In my clinic, the American disease of the prostate, such as in clinics that see a large number of patients with prostate cancer, prostate cancer, I met that deviate from the established behavior of common adenocarcinomas. One of the forms of the unusual from prostate cancer is a neuroendocrine carcinoma.
neuroendocrine cells found in normal prostate gland, where they have been shown to produce various hormones including serotonin, bombesin, and calcitonin. However, we do not know the role of neuroendocrine cells play in normal prostate biology. In standard adenocarcinoma of the prostate gland, is almost always found in neuroendocrine cells scattered throughout the mass of cancer. In this setting, neuroendocrine cells do not make PSA, did not grow up and have no androgen receptor. In a test tube, although neuroendocrine cells do not grow, a hormone produced by these cells could encourage the growth of adenocarcinoma cells. One report claims that in prostate cancer specimens obtained at surgery, prostate cancer cells near the neuroendocrine cells grow faster than those distant from these cells. This shows that fuel cells may neuroendocrine prostate cancer development. In fact, the greater proportion of the mass consisting of neuroendocrine cancer cells in the diagnosis, the more likely the patient will do poorly from time to time.

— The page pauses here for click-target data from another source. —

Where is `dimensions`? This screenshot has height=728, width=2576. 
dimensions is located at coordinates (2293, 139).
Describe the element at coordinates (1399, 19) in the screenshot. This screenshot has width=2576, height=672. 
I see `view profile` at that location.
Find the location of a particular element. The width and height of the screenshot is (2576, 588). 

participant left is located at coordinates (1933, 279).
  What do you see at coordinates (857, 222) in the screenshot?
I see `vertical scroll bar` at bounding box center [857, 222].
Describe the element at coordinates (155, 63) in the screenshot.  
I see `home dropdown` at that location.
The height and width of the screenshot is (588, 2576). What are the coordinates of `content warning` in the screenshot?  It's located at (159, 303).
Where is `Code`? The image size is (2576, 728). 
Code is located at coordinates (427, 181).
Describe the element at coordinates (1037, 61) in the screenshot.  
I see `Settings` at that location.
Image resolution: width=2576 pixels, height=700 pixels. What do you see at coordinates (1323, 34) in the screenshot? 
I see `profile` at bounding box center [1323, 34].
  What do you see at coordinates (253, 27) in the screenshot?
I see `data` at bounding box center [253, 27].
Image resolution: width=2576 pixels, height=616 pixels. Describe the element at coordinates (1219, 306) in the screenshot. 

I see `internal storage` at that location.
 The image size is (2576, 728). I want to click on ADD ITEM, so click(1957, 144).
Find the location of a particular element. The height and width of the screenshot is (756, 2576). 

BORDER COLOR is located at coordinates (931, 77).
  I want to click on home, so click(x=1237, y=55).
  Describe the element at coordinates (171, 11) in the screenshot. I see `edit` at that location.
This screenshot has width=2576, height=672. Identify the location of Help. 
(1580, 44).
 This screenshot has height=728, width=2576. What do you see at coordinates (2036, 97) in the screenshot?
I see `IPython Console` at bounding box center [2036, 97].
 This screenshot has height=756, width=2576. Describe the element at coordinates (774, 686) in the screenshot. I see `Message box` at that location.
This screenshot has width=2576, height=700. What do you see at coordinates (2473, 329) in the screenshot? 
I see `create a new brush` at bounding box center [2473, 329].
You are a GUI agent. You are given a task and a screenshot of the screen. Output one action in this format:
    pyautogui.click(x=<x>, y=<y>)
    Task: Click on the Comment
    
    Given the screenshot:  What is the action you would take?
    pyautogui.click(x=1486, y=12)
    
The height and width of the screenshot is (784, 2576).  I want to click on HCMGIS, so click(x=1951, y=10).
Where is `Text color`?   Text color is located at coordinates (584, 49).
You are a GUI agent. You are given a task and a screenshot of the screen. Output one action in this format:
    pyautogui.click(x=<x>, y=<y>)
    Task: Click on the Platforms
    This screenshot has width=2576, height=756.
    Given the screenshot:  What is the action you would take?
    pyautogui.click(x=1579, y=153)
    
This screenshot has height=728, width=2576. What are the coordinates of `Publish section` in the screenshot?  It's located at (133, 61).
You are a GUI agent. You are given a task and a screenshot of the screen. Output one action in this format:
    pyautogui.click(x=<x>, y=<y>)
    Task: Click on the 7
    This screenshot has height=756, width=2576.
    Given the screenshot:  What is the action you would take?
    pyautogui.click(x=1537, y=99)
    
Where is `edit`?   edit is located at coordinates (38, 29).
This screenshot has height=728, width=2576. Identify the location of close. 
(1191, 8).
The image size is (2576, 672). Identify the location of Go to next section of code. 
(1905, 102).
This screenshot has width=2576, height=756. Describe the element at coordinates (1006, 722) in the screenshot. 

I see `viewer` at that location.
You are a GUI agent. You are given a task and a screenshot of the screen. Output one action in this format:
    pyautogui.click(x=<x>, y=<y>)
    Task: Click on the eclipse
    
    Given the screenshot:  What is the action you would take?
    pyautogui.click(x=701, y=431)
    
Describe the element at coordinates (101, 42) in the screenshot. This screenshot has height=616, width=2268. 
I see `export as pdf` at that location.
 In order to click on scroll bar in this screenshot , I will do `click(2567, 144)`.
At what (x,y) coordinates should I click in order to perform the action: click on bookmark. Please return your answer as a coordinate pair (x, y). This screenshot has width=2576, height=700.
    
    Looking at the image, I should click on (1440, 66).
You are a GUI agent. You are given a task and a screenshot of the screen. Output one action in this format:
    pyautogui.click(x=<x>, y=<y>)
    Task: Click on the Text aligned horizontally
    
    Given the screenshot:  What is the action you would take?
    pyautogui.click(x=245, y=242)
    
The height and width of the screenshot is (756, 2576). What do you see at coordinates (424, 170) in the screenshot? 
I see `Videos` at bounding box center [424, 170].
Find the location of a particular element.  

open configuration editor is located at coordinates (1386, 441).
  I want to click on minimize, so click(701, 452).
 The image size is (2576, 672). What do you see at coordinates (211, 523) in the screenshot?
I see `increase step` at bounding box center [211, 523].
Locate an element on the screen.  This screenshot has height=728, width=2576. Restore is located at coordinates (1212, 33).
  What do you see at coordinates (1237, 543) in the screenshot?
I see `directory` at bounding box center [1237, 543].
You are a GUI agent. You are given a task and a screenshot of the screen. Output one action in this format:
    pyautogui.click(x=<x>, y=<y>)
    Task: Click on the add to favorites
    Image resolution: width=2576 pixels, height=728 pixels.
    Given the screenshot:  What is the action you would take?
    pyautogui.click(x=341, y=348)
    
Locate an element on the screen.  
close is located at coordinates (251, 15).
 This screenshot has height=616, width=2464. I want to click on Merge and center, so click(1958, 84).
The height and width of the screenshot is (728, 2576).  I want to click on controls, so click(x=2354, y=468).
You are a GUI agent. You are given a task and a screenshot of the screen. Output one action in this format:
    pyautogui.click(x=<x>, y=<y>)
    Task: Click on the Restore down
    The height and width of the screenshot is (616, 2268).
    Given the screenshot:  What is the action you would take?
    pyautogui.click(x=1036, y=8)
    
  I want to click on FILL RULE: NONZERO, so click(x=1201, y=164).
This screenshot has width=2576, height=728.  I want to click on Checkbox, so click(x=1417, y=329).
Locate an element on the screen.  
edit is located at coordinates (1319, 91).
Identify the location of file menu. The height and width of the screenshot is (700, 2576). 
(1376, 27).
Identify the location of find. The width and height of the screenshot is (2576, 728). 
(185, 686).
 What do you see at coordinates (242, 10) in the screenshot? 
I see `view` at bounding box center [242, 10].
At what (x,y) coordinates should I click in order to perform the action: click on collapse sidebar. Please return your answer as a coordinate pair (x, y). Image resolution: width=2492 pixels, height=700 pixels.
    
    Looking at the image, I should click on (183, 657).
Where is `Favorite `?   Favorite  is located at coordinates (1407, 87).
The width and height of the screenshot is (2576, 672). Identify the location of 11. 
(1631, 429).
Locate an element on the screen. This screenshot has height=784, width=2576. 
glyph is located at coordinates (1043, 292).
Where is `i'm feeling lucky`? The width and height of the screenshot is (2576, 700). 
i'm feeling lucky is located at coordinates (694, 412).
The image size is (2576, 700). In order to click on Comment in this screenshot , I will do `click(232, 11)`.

While chromogranin A serum marker generally has found the best to detect the development of prostate cancer cells in the neuroendocrine, there is some evidence that more than just a marker. For example, if you add a chromogranin A in prostate cancer cell cultures, triggering the formation of proteins that increase the resistance of cancer cells to treatment.
In prostate cancer research, there are certain classic studies that clearly define the major issues. In 1991, Kadmon, et al. show that high levels of chromogranin hormone resistance evolution made more likely. Moreover, once begin hormonal therapy, chromogranin A levels are elevated in many patients initially, but then will drop back to normal. When staying chromogranin A levels began to rise as high or when the end of hormonal therapy, hormone resistance is likely to follow. This observation has been repeatedly confirmed.
Until now, we have discussed the impact of neuroendocrine cells that can not afford their own growth and where the impact seems to be an effect on prostate adenocarcinoma cells. In small cell carcinoma of the prostate gland we have neuroendocrine cells capable of growing rapidly and spread. Once again, these cells make very little or no androgen receptor PSA and make little or none. While they can make a chromogranin A and other neuroendocrine markers, in many cases they do not make a detectable marker.
neuroendocrine cells found in normal prostate gland, where they have been shown to produce various hormones including serotonin, bombesin, and calcitonin. However, we do not know the role of neuroendocrine cells play in normal prostate biology. In standard adenocarcinoma of the prostate gland, is almost always found in neuroendocrine cells scattered throughout the mass of cancer. In this setting, neuroendocrine cells do not make PSA, did not grow up and have no androgen receptor. In a test tube, although neuroendocrine cells do not grow, a hormone produced by these cells could encourage the growth of adenocarcinoma cells. One report claims that in prostate cancer specimens obtained at surgery, prostate cancer cells near the neuroendocrine cells grow faster than those distant from these cells. This shows that fuel cells may neuroendocrine prostate cancer development. In fact, the greater proportion of the mass consisting of neuroendocrine cancer cells in the diagnosis, the more likely the patient will do poorly from time to time.
While chromogranin A serum marker generally has found the best to detect the development of prostate cancer cells in the neuroendocrine, there is some evidence that more than just a marker. For example, if you add a chromogranin A in prostate cancer cell cultures, triggering the formation of proteins that increase the resistance of cancer cells to treatment.
In prostate cancer research, there are certain classic studies that clearly define the major issues. In 1991, Kadmon, et al. show that high levels of chromogranin hormone resistance evolution made more likely. Moreover, once begin hormonal therapy, chromogranin A levels are elevated in many patients initially, but then will drop back to normal. When staying chromogranin A levels began to rise as high or when the end of hormonal therapy, hormone resistance is likely to follow. This observation has been repeatedly confirmed.
Until now, we have discussed the impact of neuroendocrine cells that can not afford their own growth and where the impact seems to be an effect on prostate adenocarcinoma cells. In small cell carcinoma of the prostate gland we have neuroendocrine cells capable of growing rapidly and spread. Once again, these cells make very little or no androgen receptor PSA and make little or none. While they can make a chromogranin A and other neuroendocrine markers, in many cases they do not make a detectable marker.